反乱*5
アシル・グロワールはごねにごねて、半ば無理矢理、大聖堂へと迎え入れられた。
大神官としては、アシル・グロワールを処分するように声明を発表している立場でもあるため、アシル・グロワールを入れることはしたくなかったのだろう。当然ながら。
……しかし、アシル・グロワールから『不当な声明について大神官殿とお話がしたい。また、私が神に背いたというのであれば、それを神に問いたいのだ。巡礼に来ることの何が悪い』と凄まれれば、大聖堂が門を閉ざし続けることは難しかったらしい。
大聖堂は、公正と公平、万人の幸福を謳っている。

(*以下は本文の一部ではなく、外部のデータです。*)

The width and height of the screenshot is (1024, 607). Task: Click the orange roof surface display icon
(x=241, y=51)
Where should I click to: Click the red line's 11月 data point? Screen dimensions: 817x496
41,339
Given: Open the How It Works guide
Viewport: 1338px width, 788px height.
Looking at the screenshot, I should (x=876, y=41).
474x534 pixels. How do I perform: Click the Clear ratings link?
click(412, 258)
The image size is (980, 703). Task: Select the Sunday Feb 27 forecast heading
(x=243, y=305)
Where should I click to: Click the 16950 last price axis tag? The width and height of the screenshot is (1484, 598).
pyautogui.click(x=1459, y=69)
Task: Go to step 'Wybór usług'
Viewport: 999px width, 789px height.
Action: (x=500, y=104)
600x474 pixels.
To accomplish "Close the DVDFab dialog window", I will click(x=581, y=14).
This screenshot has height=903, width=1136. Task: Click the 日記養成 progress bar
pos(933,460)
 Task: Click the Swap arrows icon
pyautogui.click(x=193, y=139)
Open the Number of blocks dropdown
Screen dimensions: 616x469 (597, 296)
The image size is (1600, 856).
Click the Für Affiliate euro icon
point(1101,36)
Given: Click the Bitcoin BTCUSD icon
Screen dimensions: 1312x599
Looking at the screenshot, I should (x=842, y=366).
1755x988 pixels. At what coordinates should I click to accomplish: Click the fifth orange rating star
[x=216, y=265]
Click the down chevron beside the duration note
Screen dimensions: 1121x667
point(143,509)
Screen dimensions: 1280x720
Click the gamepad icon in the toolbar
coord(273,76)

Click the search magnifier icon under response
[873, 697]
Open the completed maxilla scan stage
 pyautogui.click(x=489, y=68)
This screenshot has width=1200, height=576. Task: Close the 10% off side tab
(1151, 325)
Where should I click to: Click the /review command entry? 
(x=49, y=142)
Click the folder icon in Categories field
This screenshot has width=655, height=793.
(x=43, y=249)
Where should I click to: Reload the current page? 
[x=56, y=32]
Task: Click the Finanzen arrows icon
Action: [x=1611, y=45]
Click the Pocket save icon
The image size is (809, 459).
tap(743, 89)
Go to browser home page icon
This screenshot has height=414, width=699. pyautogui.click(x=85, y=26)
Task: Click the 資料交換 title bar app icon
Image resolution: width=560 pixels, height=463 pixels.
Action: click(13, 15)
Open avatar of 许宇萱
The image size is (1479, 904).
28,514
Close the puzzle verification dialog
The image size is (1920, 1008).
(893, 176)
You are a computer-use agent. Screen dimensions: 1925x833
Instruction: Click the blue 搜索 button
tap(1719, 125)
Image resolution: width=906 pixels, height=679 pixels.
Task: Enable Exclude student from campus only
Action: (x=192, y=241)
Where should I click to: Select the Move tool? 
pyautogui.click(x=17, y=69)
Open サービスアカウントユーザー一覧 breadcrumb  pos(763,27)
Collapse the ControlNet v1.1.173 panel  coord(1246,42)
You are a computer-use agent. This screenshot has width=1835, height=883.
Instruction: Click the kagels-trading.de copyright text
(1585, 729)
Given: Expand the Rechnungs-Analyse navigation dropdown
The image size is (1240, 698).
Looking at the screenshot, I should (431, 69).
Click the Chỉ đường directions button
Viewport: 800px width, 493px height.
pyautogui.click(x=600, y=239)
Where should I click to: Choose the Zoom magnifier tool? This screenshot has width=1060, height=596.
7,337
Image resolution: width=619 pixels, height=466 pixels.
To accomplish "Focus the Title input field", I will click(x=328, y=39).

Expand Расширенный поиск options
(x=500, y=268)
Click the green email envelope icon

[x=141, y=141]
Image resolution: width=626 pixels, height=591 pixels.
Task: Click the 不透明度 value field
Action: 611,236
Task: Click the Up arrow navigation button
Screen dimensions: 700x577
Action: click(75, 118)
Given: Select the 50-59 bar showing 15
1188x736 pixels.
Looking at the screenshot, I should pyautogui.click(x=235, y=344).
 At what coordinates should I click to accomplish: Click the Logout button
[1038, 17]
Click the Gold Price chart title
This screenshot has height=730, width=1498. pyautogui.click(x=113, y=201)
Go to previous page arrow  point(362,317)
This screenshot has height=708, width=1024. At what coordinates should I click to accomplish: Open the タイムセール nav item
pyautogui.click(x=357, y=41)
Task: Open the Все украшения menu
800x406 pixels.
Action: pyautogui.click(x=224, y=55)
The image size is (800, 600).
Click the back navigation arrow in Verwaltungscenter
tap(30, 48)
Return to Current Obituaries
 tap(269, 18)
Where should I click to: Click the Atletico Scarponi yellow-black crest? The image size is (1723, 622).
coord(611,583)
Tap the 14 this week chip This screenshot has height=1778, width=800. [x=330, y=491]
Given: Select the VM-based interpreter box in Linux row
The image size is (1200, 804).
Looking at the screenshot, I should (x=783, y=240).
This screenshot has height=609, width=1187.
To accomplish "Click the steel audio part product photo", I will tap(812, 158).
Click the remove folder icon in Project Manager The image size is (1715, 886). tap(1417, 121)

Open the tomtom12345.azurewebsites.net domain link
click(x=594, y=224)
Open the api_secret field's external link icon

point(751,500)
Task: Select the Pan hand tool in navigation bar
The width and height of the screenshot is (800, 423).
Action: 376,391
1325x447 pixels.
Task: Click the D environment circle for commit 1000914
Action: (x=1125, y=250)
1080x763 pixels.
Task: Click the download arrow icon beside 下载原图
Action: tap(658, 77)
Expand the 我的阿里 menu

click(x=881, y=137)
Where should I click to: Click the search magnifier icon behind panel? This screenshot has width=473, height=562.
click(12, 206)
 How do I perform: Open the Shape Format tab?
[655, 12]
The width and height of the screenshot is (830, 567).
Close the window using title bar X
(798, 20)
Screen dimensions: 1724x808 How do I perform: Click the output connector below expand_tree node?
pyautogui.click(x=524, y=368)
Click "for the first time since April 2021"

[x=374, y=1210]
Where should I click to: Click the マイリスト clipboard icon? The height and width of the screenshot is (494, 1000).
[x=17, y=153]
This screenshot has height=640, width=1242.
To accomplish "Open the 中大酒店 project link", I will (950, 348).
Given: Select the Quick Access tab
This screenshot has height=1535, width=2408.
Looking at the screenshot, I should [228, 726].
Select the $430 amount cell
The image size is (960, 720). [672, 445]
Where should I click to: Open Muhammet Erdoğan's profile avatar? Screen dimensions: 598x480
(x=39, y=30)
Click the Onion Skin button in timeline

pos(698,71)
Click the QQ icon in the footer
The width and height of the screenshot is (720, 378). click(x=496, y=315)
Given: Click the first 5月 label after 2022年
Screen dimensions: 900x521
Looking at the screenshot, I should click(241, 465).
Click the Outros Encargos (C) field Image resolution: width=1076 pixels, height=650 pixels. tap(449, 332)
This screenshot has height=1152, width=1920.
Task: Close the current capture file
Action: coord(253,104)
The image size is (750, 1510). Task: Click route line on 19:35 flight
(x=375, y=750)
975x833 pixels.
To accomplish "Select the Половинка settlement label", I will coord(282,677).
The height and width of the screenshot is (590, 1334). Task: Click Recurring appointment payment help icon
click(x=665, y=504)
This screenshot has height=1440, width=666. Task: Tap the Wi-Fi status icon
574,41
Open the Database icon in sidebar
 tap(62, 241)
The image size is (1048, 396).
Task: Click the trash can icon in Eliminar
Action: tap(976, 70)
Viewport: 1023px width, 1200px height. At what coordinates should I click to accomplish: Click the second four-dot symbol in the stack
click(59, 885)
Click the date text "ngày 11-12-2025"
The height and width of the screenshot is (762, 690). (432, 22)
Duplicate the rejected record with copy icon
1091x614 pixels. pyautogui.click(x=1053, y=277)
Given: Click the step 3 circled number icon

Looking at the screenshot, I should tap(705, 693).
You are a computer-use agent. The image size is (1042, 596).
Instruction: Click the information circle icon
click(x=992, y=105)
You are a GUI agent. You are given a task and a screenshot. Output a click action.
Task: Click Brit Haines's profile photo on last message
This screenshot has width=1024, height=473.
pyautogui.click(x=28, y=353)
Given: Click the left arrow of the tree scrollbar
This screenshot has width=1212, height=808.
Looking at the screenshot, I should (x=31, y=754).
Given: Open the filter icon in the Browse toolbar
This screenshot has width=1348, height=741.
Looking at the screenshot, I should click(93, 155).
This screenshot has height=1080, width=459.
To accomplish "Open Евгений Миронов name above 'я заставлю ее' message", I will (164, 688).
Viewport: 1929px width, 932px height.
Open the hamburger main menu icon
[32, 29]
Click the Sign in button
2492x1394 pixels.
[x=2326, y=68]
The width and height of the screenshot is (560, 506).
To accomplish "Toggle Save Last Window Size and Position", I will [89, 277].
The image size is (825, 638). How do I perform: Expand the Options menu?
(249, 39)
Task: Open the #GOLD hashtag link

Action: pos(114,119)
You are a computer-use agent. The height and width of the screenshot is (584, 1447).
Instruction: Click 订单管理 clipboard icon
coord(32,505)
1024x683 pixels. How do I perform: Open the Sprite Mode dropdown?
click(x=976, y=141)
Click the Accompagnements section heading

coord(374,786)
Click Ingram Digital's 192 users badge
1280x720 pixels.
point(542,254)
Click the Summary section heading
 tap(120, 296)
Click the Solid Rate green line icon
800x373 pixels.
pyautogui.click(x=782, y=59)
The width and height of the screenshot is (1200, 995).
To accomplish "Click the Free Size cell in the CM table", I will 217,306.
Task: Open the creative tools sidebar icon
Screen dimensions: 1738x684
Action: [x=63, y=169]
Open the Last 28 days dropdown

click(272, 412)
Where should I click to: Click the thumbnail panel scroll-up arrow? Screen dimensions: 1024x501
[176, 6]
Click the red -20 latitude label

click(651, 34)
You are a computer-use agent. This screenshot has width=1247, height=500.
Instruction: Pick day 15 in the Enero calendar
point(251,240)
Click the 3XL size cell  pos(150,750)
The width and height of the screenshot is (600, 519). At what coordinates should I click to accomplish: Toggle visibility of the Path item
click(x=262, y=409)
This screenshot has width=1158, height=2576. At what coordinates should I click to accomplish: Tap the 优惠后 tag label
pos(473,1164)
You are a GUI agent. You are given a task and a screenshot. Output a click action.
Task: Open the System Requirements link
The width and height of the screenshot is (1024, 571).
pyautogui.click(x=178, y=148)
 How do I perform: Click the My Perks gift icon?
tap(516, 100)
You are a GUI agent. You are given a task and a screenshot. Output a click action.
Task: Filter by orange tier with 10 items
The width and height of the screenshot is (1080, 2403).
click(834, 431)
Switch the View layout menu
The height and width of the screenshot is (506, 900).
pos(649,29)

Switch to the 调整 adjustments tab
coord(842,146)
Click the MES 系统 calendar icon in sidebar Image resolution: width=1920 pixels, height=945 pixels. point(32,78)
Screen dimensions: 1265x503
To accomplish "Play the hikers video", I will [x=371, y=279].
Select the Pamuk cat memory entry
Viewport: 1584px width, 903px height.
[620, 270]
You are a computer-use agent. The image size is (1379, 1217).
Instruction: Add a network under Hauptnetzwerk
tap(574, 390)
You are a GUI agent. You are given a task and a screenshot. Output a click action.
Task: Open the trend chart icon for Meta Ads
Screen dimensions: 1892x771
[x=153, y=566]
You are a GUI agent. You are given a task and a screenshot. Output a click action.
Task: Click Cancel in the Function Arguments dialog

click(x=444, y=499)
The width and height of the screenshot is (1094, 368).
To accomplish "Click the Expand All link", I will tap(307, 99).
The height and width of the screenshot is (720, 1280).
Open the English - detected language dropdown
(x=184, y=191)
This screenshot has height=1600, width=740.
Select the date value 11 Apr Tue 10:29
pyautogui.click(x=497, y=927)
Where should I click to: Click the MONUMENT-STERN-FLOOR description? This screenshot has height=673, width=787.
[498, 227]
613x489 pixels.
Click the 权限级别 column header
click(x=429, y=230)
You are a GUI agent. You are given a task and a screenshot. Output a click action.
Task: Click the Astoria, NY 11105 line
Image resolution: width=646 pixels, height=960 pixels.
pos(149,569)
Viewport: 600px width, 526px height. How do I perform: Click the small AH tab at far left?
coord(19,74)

そして立法や行政に携わらない中立の機関でなければならないため、第一王子に肩入れしている事実を明らかにするわけにはいかないのだ。
大聖堂からしてみれば『罪人』という扱いのアシル・グロワールについても、『神との対話を』と求めてやってきたなら、その門を開かなければならない。大聖堂は、その見せかけの清らかさを保つために、結局、アシル・グロワールを迎え入れることになってしまったのである。
「フローレン!」
そして、アシル・グロワールは大聖堂に入って真っ直ぐ、客室へとやってきた。先程、アレットが顔を出した位置を覚えていて、そこへ真っ直ぐ向かってきたらしい。凄まじい執念である。
「騎士団長殿!御無事でしたか!ああ、よかった!」
「それはこちらの台詞だ!」
アシル・グロワールは真っ先にアレットへと歩み寄ってきて、満面の笑みを浮かべる。あまりにも嬉しそうなので、それを横から見ていたレオ・スプランドールとフェル・プレジルは、なんとも言えない顔をした。
「騎士団長殿、レオの脱獄を手引きしてくださり、本当にありがとうございます」
アレットは真っ先にアシル・グロワールを労いつつ、その手を握ってにっこり微笑んだ。
「……レオ?」
「え?ああ、スプランドール殿です。エクラさんも居る中で、苗字まで含めて呼ぶのも不便なので……」
アレットがレオ・スプランドールと親し気であることに、アシル・グロワールは少々の焦りと不安、そして怒りのようなものまでを表情に過ぎらせる。だが、アレットはそんなことには気づいていない、というかのように、どんどん話を進めていくのだ。
「これで、大聖堂は大層困ることでしょう。現に、騎士団長殿がいらっしゃってから、大神官は頭を痛めているようです。ふふ」
未だ、ちらちらとレオ・スプランドールを見ているアシル・グロワールに微笑みかけてから、ふと、アレットは表情を陰らせた。
「それにしても……その、よかった。もう一度、お会いできて」
「……どうした。まるで、二度と会えないと思っていたかのような口ぶりだな、フローレン?」
アシル・グロワールはすぐ、アレットの表情の変化に気づいて顔を覗き込んでくる。それから逃げるように俯いて、それから、アレットは『なんでもありません』と笑顔を作って見せた。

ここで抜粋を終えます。